A shit-load of explosions and small arms fire blasted the tedium, red and white star clusters and trails of tracers arcing into the dense night like fireworks in the deluge, all of it from near the big mountain, the one the Marines called The Chin Strap for its profile. Nui Thuy Son to the Vietnamese. It sat on the beach, on the ocean side of the battalion road. We guessed an attack on the CAP unit on the far side of the Marble Mountains but were wrong. We got a call for an ambulance.
Morrison grabbed the call, pissing me off.
At least he wore boots and utilities. One night I’d grabbed a call in flip-flops, shorts and a T-shirt, dressed like I was going to the beach. I showed up at the dump at the foot of Nui Tho Son, the Marble Mountain the Marine’s called The Crow’s Nest, a stark, naked rock outcropping rising straight up out of the sandy earth opposite the road from The Chin Strap. An ANGLICO spotter team and their 106 recoilless rifle perched on top, unseen in the night.

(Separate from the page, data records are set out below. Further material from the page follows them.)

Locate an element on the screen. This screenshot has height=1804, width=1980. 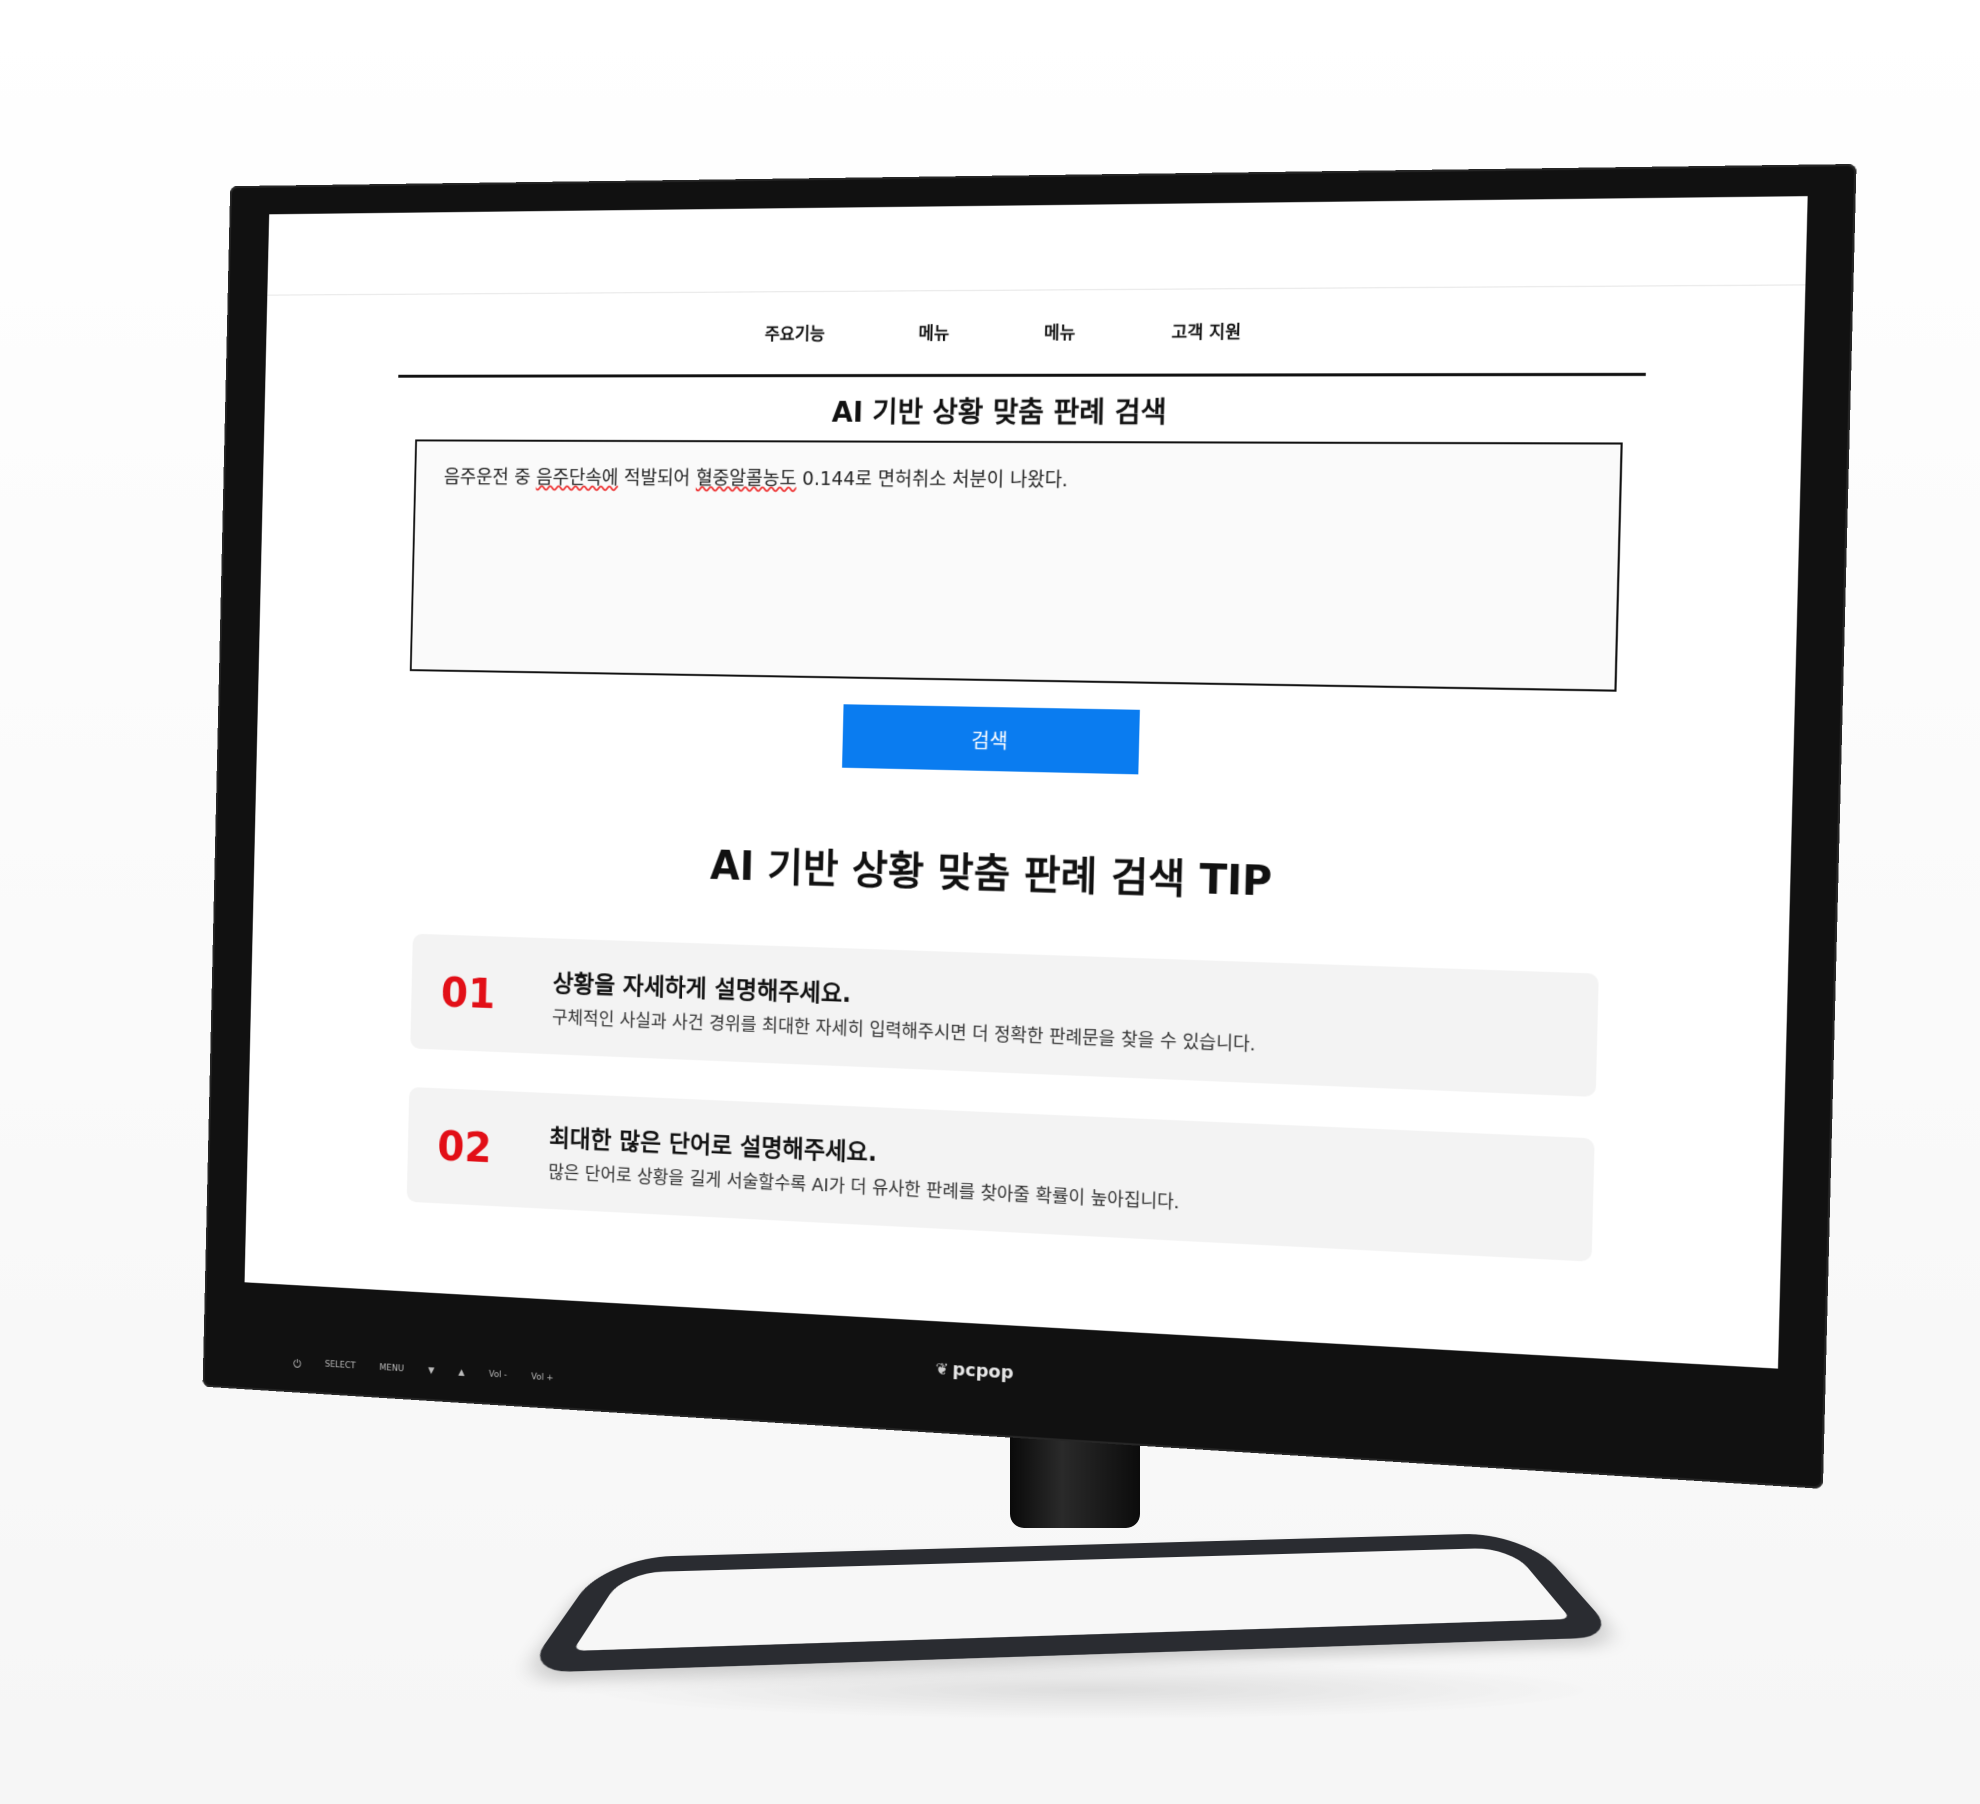
monitor-controls: ⏻ SELECT MENU ▼ ▲ Vol - Vol + is located at coordinates (424, 1372).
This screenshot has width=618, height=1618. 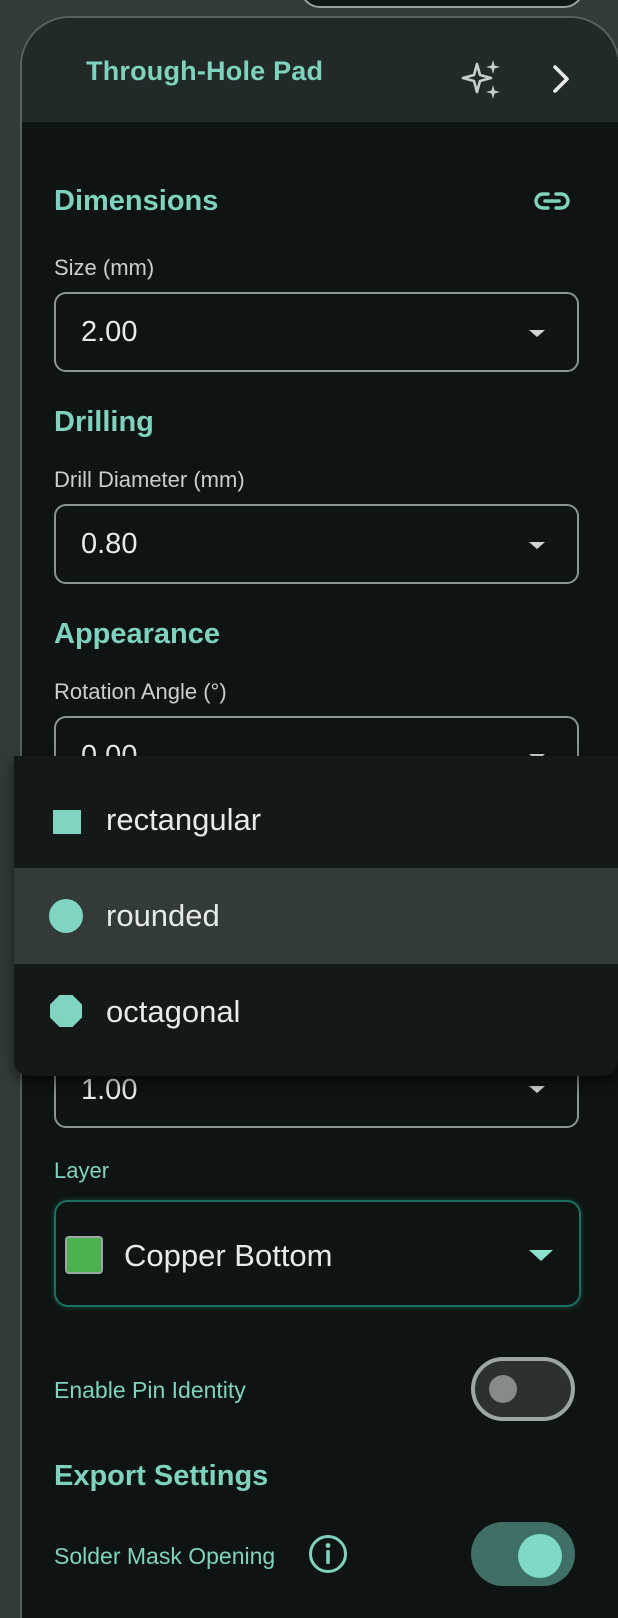 I want to click on chevron-right-icon, so click(x=562, y=79).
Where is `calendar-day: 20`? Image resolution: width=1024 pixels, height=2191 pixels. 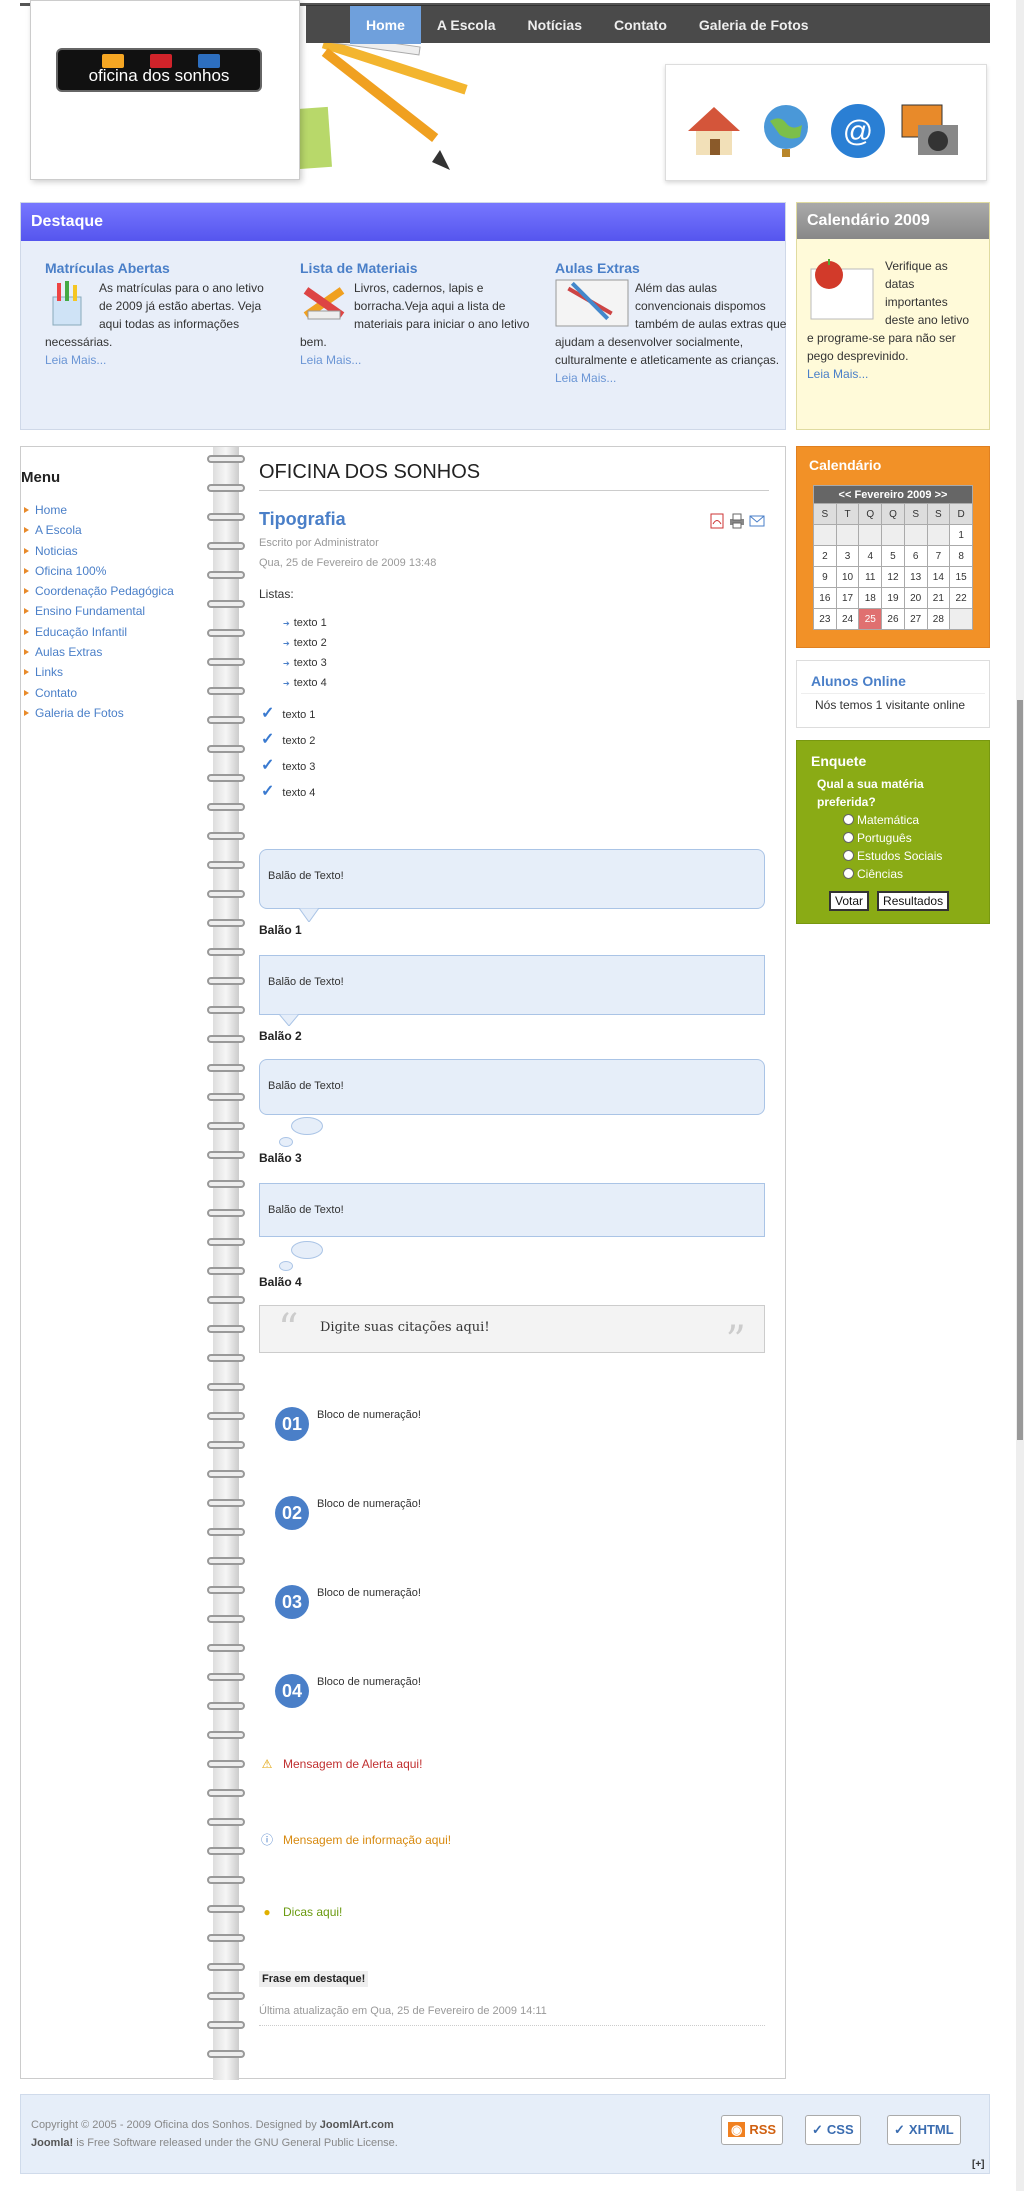
calendar-day: 20 is located at coordinates (916, 598).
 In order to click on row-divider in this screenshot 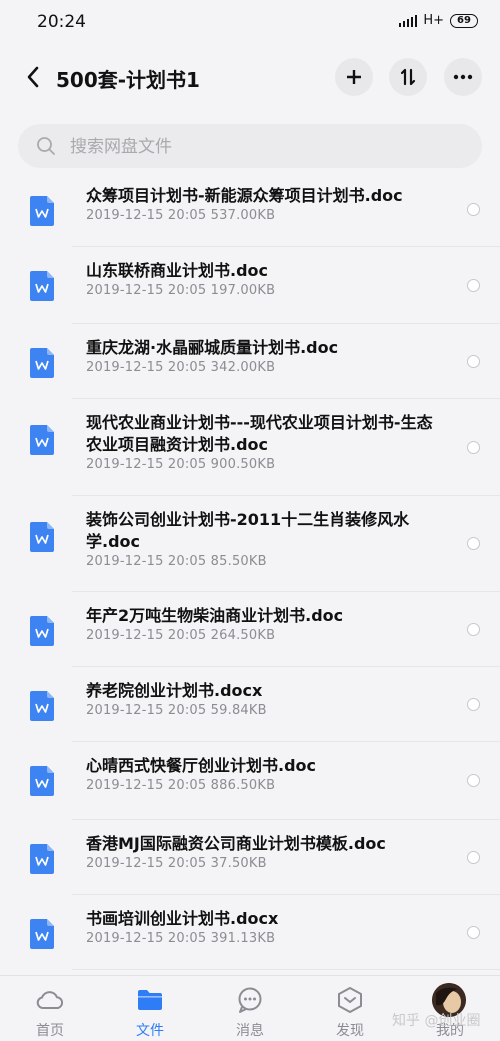, I will do `click(286, 970)`.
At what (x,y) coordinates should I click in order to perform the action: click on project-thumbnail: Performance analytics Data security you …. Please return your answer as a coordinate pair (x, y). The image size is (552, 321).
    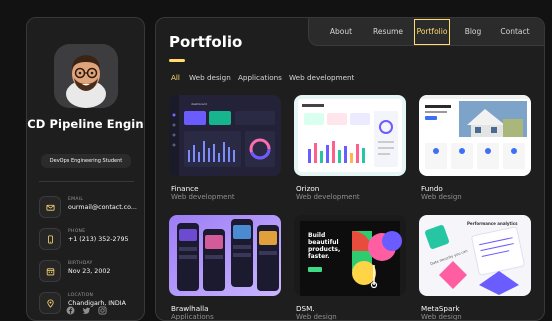
    Looking at the image, I should click on (475, 256).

Actually we were near the beach, but the Marines had set up a perimeter and a bunch of guys wearing flak-jackets and helmets ran around with M-16s locked and loaded. One of those jeep pick-ups blazed like a beacon, bathing five figures scattered in the sand around it in the vagaries of firelight. From the color of their belts I could tell they were Navy, not Marines, probably security for the Seabee camp just beside the dump.
I heard someone mutter “Fucking crazy corpsman” when I hopped out of the cracker-box ambulance, dressed as I was, unarmed, with only a unit one, warily eyeing the burning truck. Helicopter gunships searched the base of The Crow’s Nest with spotlights. A couple fancy leather belts, not your standard issue web belts, smoldered in the dirt beside the flaming truck, cooking off .45 rounds. Flares drifting earthward on parachutes swaying like lamps hanging from the clouds cast a flickering luminescence over the whole scene. Shadows mutated to the rhythm of their swinging descent. The reek of cordite peppered with the pungency of scorched hair and flesh hung in the air.
Didn’t make much difference, my being there. I could see by the flare light they were a hopeless mess. Burned and staring fish-eyed at the sky, except one guy who continued to breathe, a little fire burning inside the cavity in his chest. I figured it made no sense to work on him. His bladder let loose while I stood watching, backing up my silent argument. A crowd of onlookers encouraged me to save the wounded, as if I were a god. I gave them my best I’m sorry expression and muttered “Forget it.”